Supplied passage:
-=-=-=-=-
Nilsson left Sydney in early 1868 and arrived in Apia on 9 March of the same year. There, he teamed up with British F. Cornwall and together they founded a trading company in the villages of Falelatai and Gagaemalae on Savaii and acquired two schooners for the business. Both ships, however, were lost at sea, and Cornwall turned to land dealings, while Nilsson continued his trading operations on the southern part of Savaii.

Nilsson now changed his name to Augustus Nelson, his business prospered, and he became a wealthy man. 1878 he moved to the village of Safune on the northern part of the island. There, he met the Samoan woman Sine Gogo Tugaga Maso' (also Sina Masoe) whose family had roots in the local noble family Sa Tupua. They later married, and the couple had six children, with their son Olaf Nelsson being the firstborn.
-=-=-=-=-
Excerpted data:
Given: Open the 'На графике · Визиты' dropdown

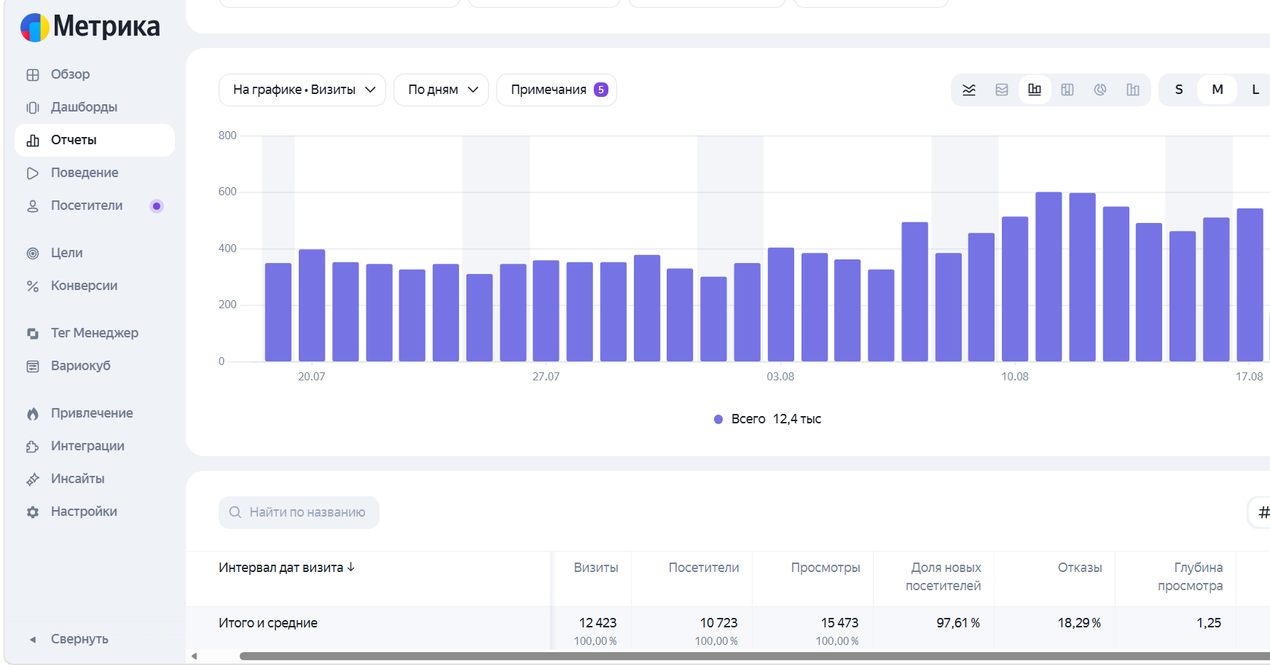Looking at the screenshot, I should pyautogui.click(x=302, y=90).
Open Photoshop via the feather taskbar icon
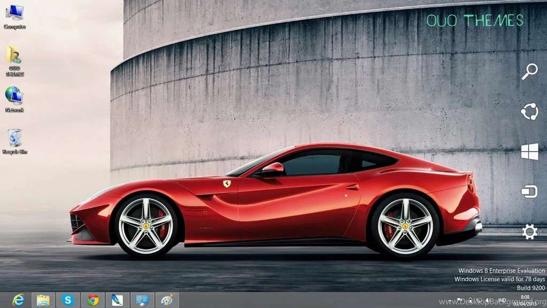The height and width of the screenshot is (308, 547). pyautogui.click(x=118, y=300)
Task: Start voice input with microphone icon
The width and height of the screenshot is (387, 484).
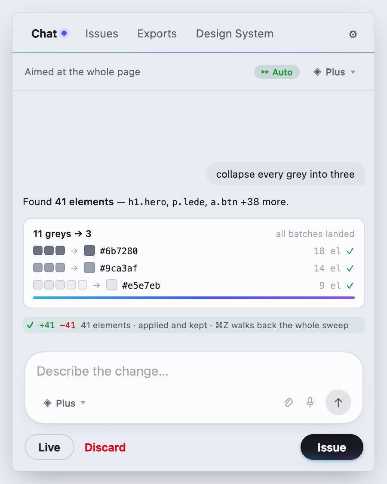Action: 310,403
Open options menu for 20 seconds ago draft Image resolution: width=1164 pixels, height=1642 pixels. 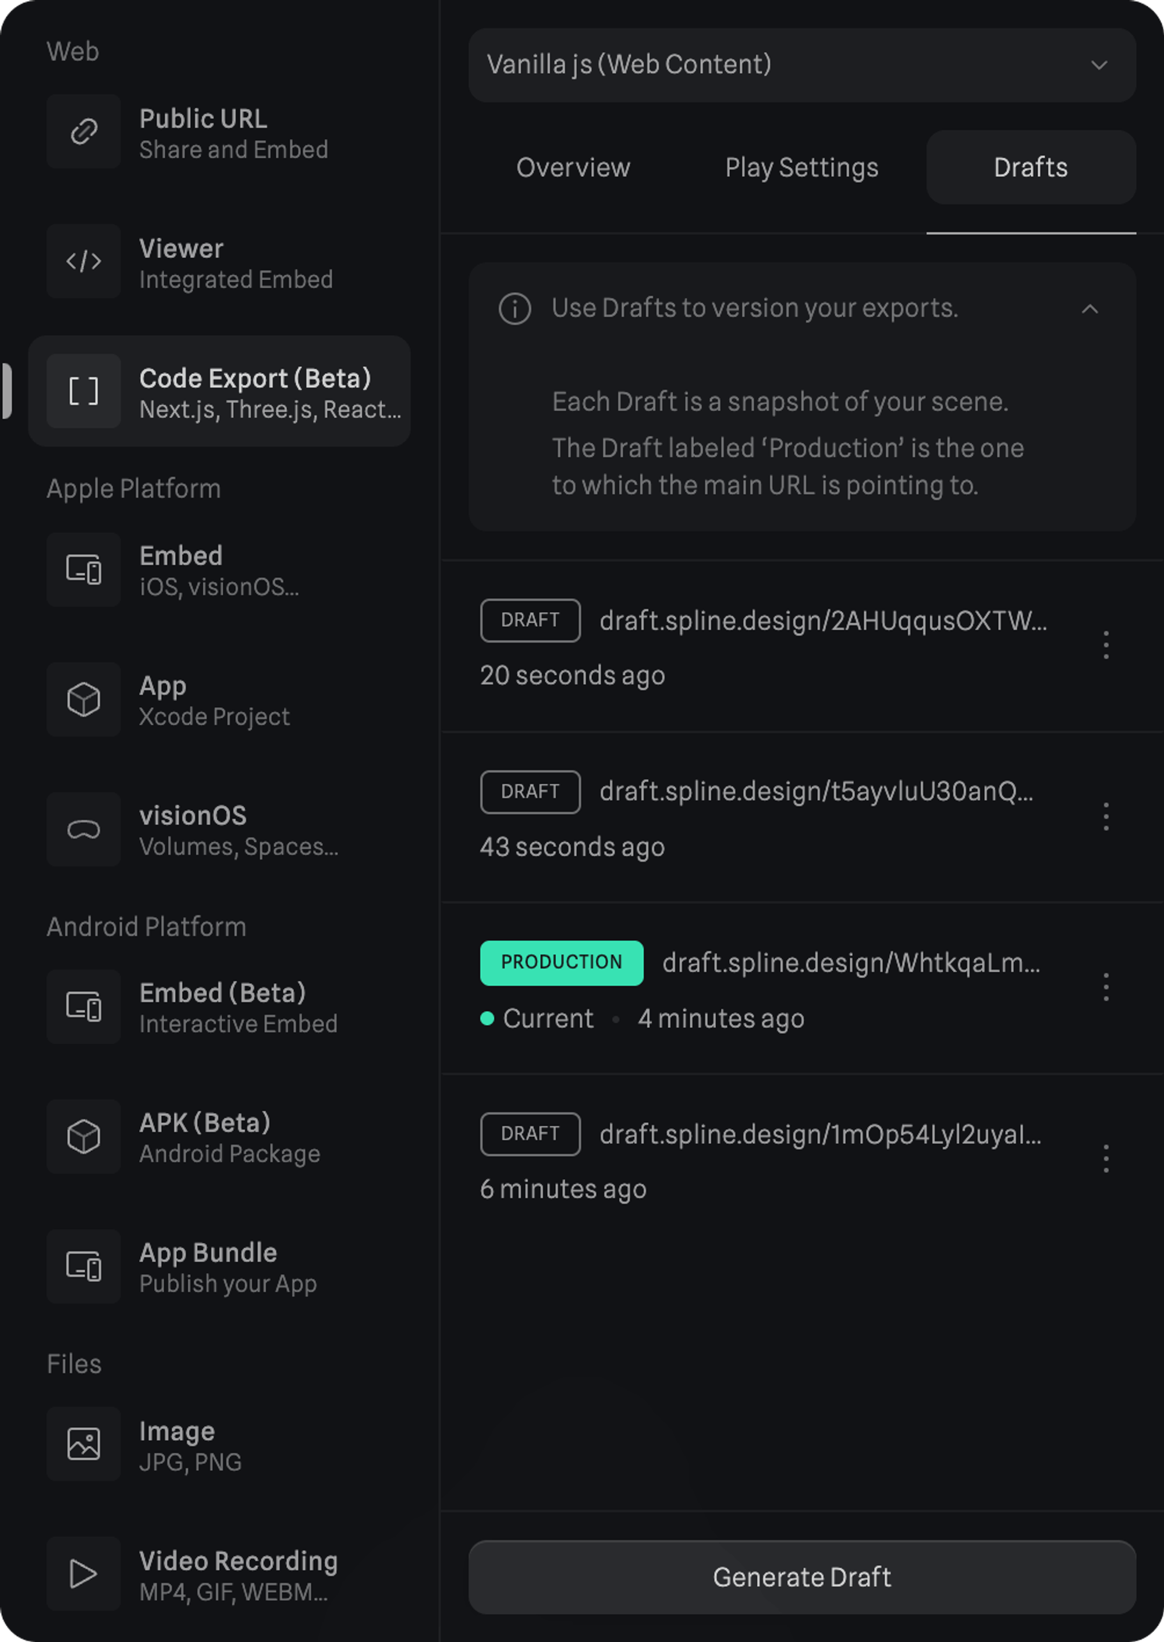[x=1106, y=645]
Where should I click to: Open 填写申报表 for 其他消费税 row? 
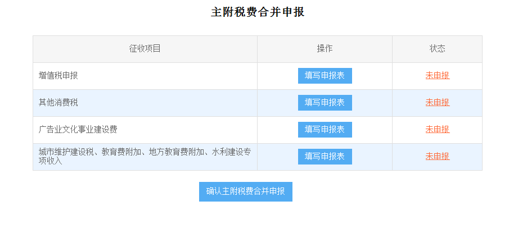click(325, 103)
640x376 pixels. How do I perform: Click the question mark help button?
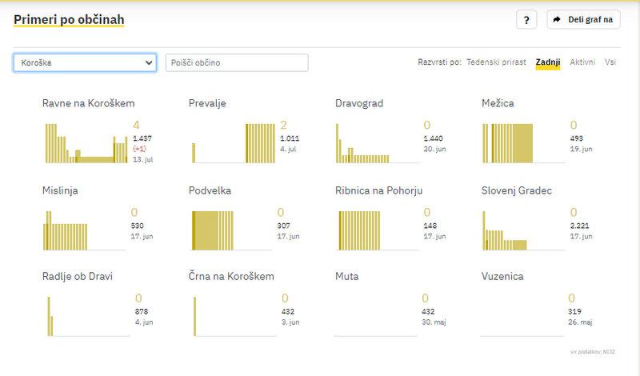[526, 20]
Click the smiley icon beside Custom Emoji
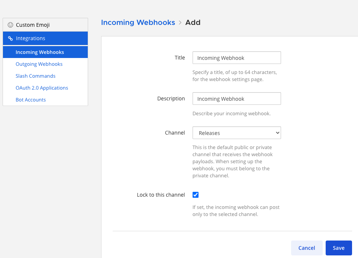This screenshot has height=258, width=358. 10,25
-=-=-=-=-
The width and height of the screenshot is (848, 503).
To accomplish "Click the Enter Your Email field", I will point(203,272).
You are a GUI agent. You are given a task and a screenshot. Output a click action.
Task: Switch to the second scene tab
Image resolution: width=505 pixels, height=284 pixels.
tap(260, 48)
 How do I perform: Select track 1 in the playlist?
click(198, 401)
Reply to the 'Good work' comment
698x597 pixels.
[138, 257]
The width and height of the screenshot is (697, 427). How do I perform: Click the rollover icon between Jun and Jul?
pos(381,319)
-=-=-=-=-
Exercise requirements:
(1) In the passage on Nilsson, what name did he adopt after his partnership with Cornwall ended?
(2) Duplicate the passage on Nilsson between "Nilsson left Sydney" and "part of Savaii.", inclusive.
(3) Go on with the passage on Nilsson from the point where it stops.
The records are not needed here.

Answers below:
(1) Augustus Nelson.

(2)
Nilsson left Sydney in early 1868 and arrived in Apia on 9 March of the same year. There, he teamed up with British F. Cornwall and together they founded a trading company in the villages of Falelatai and Gagaemalae on Savaii and acquired two schooners for the business. Both ships, however, were lost at sea, and Cornwall turned to land dealings, while Nilsson continued his trading operations on the southern part of Savaii.

(3)
===Later life===
Nelson stayed in Safune until 1903 when he handed over the business to his son Olaf and the family moved to Apia. On 19 May 1909, Gustav Nelson died in his home in Apia at the age of 71.

==Legacy==
Nelson's son would become a leading figure in Samoa's independence efforts and the Nelson family has since played an active role in the country's economic and political development.

In 1959 the "Nelson Memorial Public Library" was inaugurated in the center of Apia, partially donated by the family. The library was the first in the South Pacific to later implement the Koha system with assistance from UNESCO.

In 1967 Kalmar County Museum received a memorial gift in the form of a traditional Samoan garment (`ie toga) in his memory, the cloth having been presented to Ambassador Olof Kaijser during a visit to Safune in Samoa the previous year.